# 10" Flush Door Bottom



## nitramnaed (Nov 10, 2020)

Hello,
I am working on a 62 unit apartment building in Iowa.  The GC has come back to me claiming that his door supplier says that the apartment unit paneled main doors don't need to have the 10" smooth surface at the bottom panel as all the other paneled doors in the apartment don't have that either.  We have accessibility units that do have the 10" panel. Is he correct? 
Of course he claims to have done dozens of projects without the 10", which is probably true.  
Any input would be appreciated. 

Thanks, Jeff


----------



## ADAguy (Nov 10, 2020)

man knows not of what he speaks. The push side of all entry doors must have 10" kicks. Those and any others required for access.


----------



## khsmith55 (Nov 11, 2020)

I concur with ADAguy. Go to ANSI A117 Chapter 10 for Accessible, Type A and Type B Dwelling Units. In the door section it sends you to Section 404 for ALL *entry* doors, Section 404.2.9 (2009 ANSI) requires the 10" "kick".


----------



## nitramnaed (Nov 11, 2020)

Yes, our type "A" units do meet the requirements for entry doors.  My question is about the other units that do not have the accessible features.  I can't find anything in the code that either requires or exempts these units.


----------



## RLGA (Nov 11, 2020)

nitramnaed said:


> Yes, our type "A" units do meet the requirements for entry doors.  My question is about the other units that do not have the accessible features.  I can't find anything in the code that either requires or exempts these units.


Per khsmith55's response, see Section 1004.5.1 in ANSI A117.1. This is the section for primary entrance doors to Type B units. It requires compliance with Section 404, which, in turn, requires the 10-inch smooth surface at the bottom in Section 404.2.9.


----------



## nitramnaed (Nov 11, 2020)
=======
• **The problem**
Repeat the part of the door-bottom thread above between "Per khsmith55's response, see" and "in Section 404.2.9.", inclusive, without changing a word.

• **Provided material**
=======
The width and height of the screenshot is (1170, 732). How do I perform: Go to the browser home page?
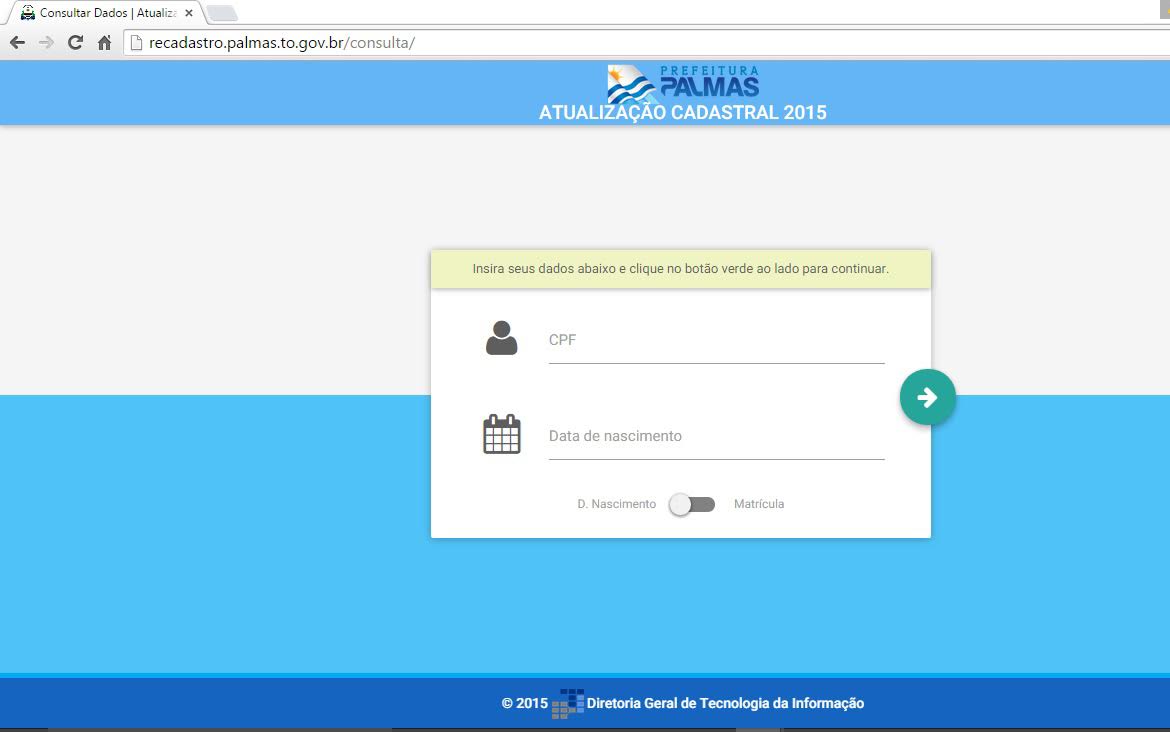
=======
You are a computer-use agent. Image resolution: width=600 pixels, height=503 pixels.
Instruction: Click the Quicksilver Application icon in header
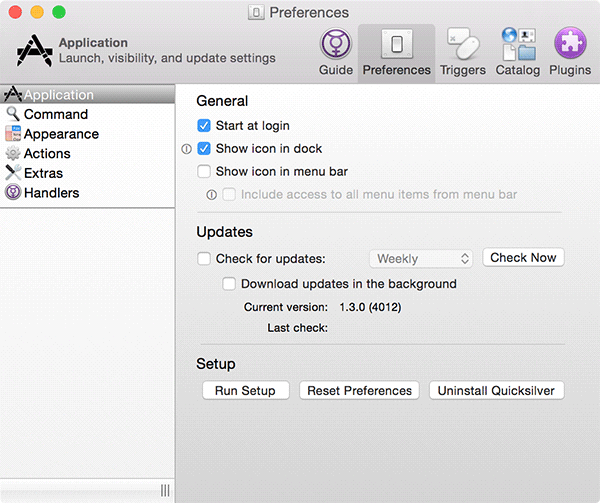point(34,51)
=======
• **Output of the task**
Per khsmith55's response, see Section 1004.5.1 in ANSI A117.1. This is the section for primary entrance doors to Type B units. It requires compliance with Section 404, which, in turn, requires the 10-inch smooth surface at the bottom in Section 404.2.9.